As for the large pad directly behind the toe pads (also called digital pads), it’s on all four feet rather than just the front ones. Called the metacarpal pad on a front paw and the metatarsal pad on the back, it helps protect the weight-bearing bones in a leg by acting as a shock absorber, too — and unlike normal skin is tough enough to withstand walking or running.
All of a cat’s footpads have nerve receptors that help them sense vibrations, textures, and pressure. That alerts felines both to possible predators and the movements of potential prey.
The pad is far to tiny to act as a “shock absorber” and the dew claw would make contact before the extremely tiny pad at it’s base.
Also shouldn’t a carpel pad relate to the area where the carpel bones are ie the wrist?
Your photo clearly shows the extra pad is before the wrist on the actual paw.

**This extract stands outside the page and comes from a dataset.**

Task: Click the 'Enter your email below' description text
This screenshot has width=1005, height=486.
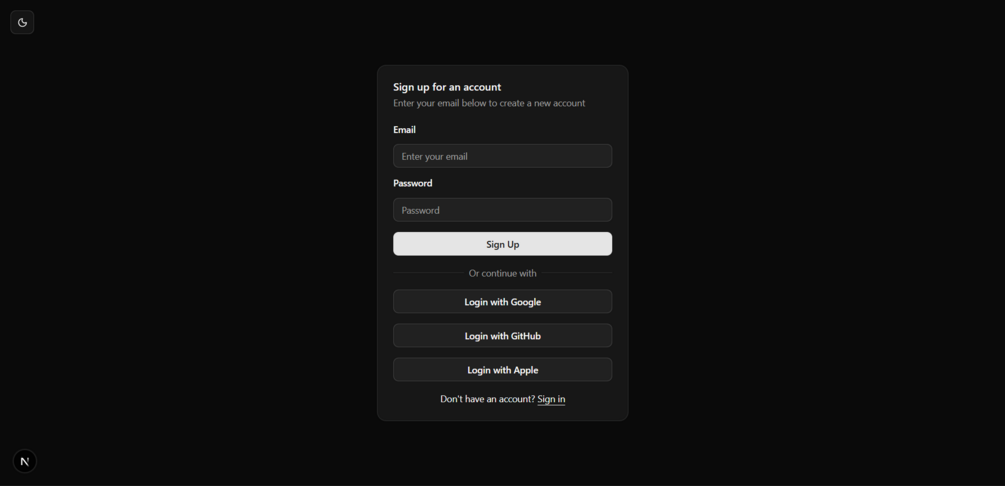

I would have assumed it is called a metacarpal something by it’s placement.
Also how can they have them on all 4 paws when they are under a claw specific to the front paws?
The “Metacarpal Pad” is the large one, directly next to the toes. The “carpal pad” is further back, where a wrist would be. At the bend where the leg bones meet the beginning of the paw. It functions as a shock absorber to reduce the impact to the legs, and additional traction for rapidly stopping, in both dogs and cats.
Also, it’s not related to the dew claw. It’s about a half inch further back and on the opposite side of the leg.